Aún queda mucho camino por recorrer antes de alcanzar la meta de la seguridad alimentaria mundial. La OMC tiene un importante papel que desempeñar para lograr este objetivo de la comunidad internacional. Las negociaciones sobre agricultura, que están en marcha desde hace ya dos años y que recibieron un impulso importante en la reunión ministerial de la OMC celebrada en Doha-Katar en noviembre del año pasado, tienen como objetivo lograr mejoras sustanciales en el acceso a los mercados, reducciones de todas las formas de subvenciones a la exportación con miras a su remoción progresiva y disminuciones sustanciales de las ayudas internas que causan distorsiones al comercio. Conseguir que estas negociaciones concluyan satisfactoriamente sería la principal contribución que la OMC puede aportar al logro de la seguridad alimentaria mundial. Una mayor liberalización del comercio incidirá de manera favorable en la seguridad alimentaria tanto directamente, mediante un acceso mejor y más seguro a la oferta mundial de alimentos, como indirectamente, mediante su contribución a la disminución de la pobreza.

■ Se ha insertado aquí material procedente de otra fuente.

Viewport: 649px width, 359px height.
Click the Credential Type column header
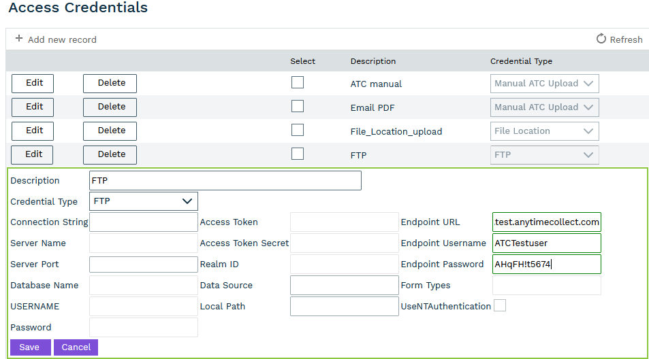(521, 61)

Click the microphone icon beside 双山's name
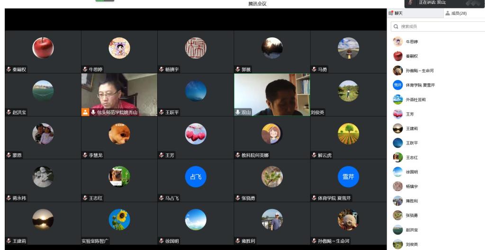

La historia nos ha enseñado que la seguridad alimentaria no quiere decir autosuficiencia nacional y que depende más del comercio internacional de productos alimentarios, ya que éste propueve precios competitivos y ofrece los incentivos adecuados a aquellos países que pueden producir estos productos eficientemente. La escasez de alimentos tiene más que ver con la pobreza que con el hecho de ser importador neto de alimentos. En la actualidad, la seguridad alimentaria radica no sólo en la producción nacional de alimentos, sino en la capacidad de un país para financiar la importación de alimentos mediante la exportación de otros bienes. En este sentido, un sistema comercial multilateral abierto, en el que una diversidad de países oferten productos alimenticios, puede garantizar mejor un abastecimiento estable y seguro.

La pobreza más que el déficit de la producción mundial, es la causa primordial de la inseguridad alimentaria, como se reconoció en la Cumbre Mundial sobre la Alimentación de 1996. Por ello, es de esperar que la continuación del proceso de reforma agrícola mediante las actuales negociaciones de la OMC repercuta positivamente en el poder adquisitivo de los países más pobres. Según las estimaciones del Banco Mundial, en los países de bajos y medianos ingresos la agricultura aporta en promedio el 28 por ciento y el 11 por ciento respectivamente del producto interno bruto. Y lo que es más importante: en muchos países más de la mitad de la población activa vive de la agricultura. En muchos de ellos, en particular los más pobres, el desarrollo económico y el conjunto de las exportaciones dependen decisivamente de los resultados que obtengan en la agricultura.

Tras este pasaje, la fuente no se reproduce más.